Vladimir Kagan
It was his Russian father, an accomplished furniture-maker and sculptor, who insisted that Vladimir Kagan learn to draw and thus to design. Instead of English country-house seating with "down cushions that you slush into," he says, he sketched "female shapes" to envelop the body. He exposed and streamlined chair frames, choosing walnut because he found that the grain looked "delicious" when massaged with steel wool and tung oil-and also because walnut is strong enough to arc like a slender tree branch.
Spry at 82, Vladi, as he is known, has always worshipped both nature and art. Scraps from making the walnut frames of 1953's Contour chairs were passed along to his friend Louise Nevelson, who used the pieces to fill cubbies in her sculptures. Meanwhile, his sculptural room-filling sofas responded to the needs of collector customers when monumental abstract canvases bumped furnishings away from the walls.
Kagan says he hates seeing friends sitting on long sofas "like sparrows on a telephone line." Introducing curves let him pack 20 feet of casual seating into a 6-by-8-foot footprint.
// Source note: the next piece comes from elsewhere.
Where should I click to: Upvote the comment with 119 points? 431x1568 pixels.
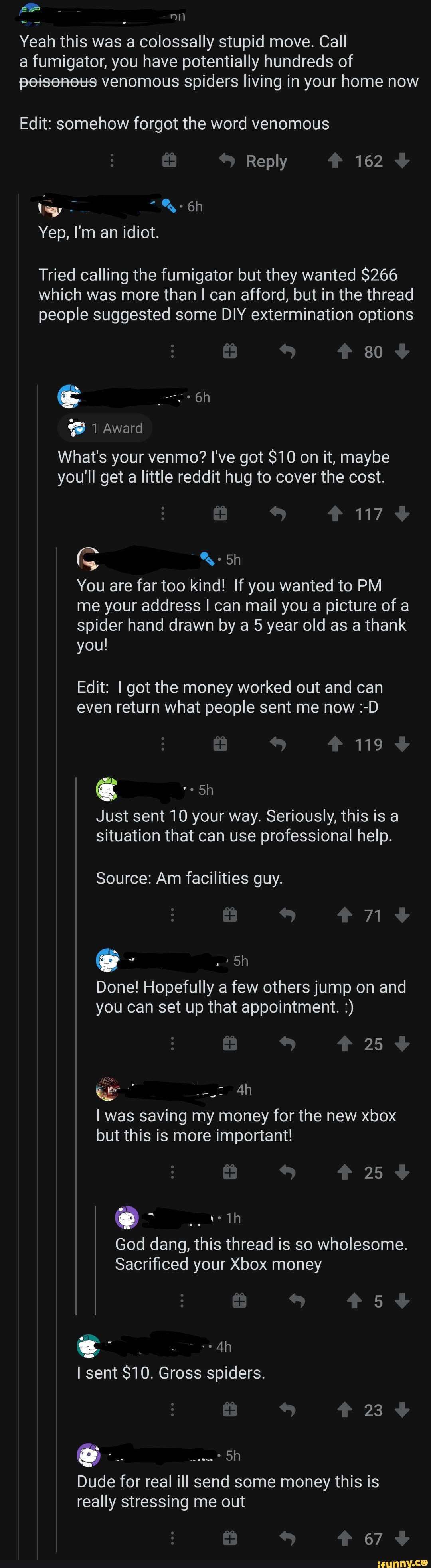point(335,744)
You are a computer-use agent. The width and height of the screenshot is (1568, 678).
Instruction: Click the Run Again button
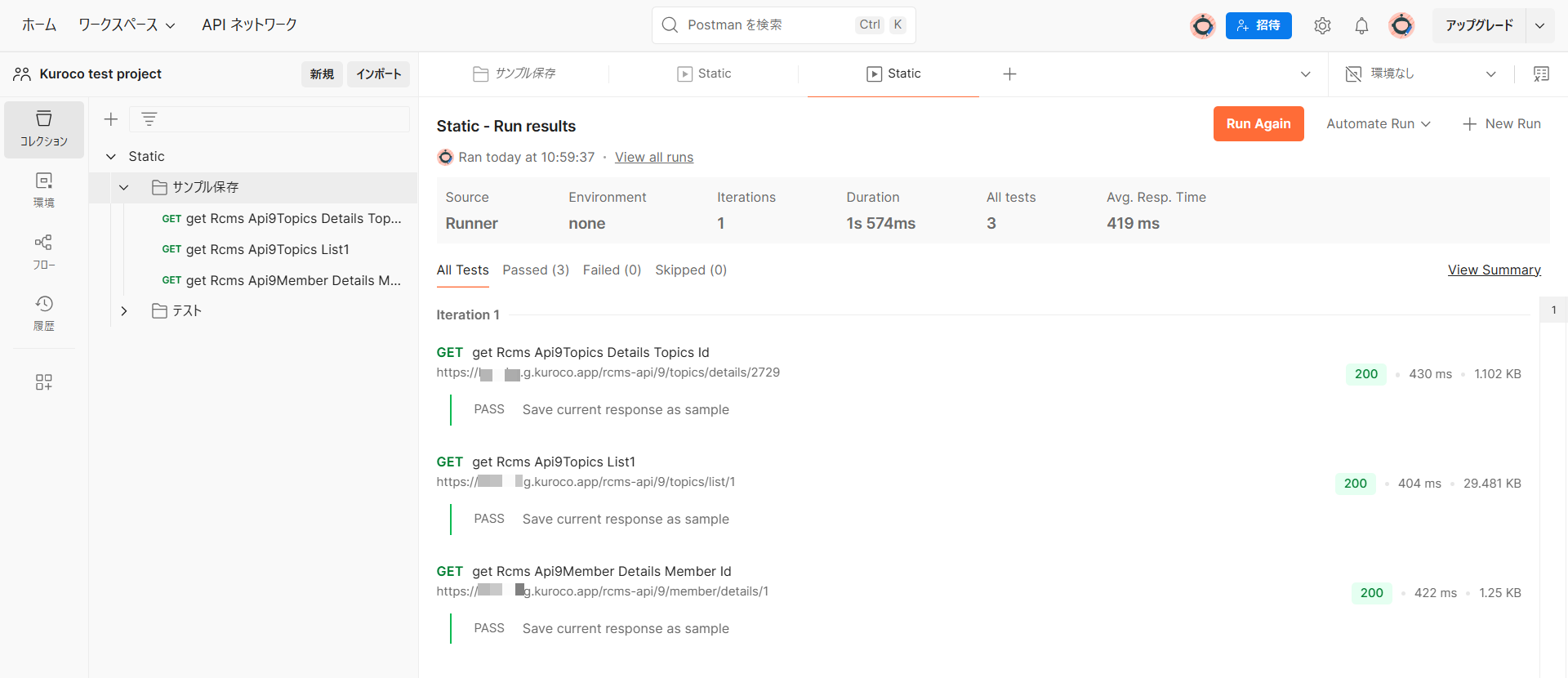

The resulting heft required piano movers and mechanical hoists for some deliveries. One mammoth free-form sofa for a Massachusetts house by Walter Gropius was hoisted up and through the living area's window.
When the Gropius house sold to a traditionalist, Kagan took the sofa back. Its next stop was Museum of Modern Art patron Barbara Jacobson's New York town house. Finally, Jacobson put the sofa up for sale at auction at Christie's, and cosmetics scion Ronald Lauder paid what Kagan calls the drop-dead price of $192,000. (Reproductions sell for $40,000 to $50,000 today.)
Kagan is responsible for countless classics, including a line of much-coveted outdoor furniture. He even designed a high-rise apartment building that may someday rise a few miles downtown from his own New York apartment. Once he's dead, he suggests puckishly, people may finally decide that he was "pretty good."
Of course, he's bending reality to make his point. We all know that he's been vastly better than "pretty good" for longer than many of us have even been alive. As a testament to that, Ralph Pucci International, which had never repped Kagan furniture in all his decades of designing it, just launched a fiberglass chair based on one of his sketches from the 1950's.
Free-form seating has become a Kagan signature. He's not only about curves, however. As fashion designer Tom Ford notes in his introduction to The Complete Kagan, his architecture training partly explains the straight lines and cantilevers of the Cubist chairs, used by Gabellini Associates for the Nobu restaurant at the Giorgio Armani flagship in Milan. And then there's the Omnibus modular seating, which Ford bought for his own New Mexico house and Studio Sofield installed at 360 worldwide Gucci stores. Set on Kagan's characteristically transparent acrylic legs, the Omnibus seating appears to float, an effect enhanced by the tiny lightbulbs mounted on the underside of the frame-as soon as the sofa's power cord is plugged into an outlet.
Kagan has an entertaining 1990's snapshot of an unfinished Omnibus for the lobby of the Standard Downtown LA hotel. The rain-soaked maple frame is sitting behind his factory in rural upstate New York, near Binghamton, as free-range chickens peck at the damp gravel beneath. Omnibus installations, it seems, are not so much seating as landscape. Kagan compares the multi-height platforms to the stony outcroppings where he used to sit with friends, overlooking a waterfall in the woods.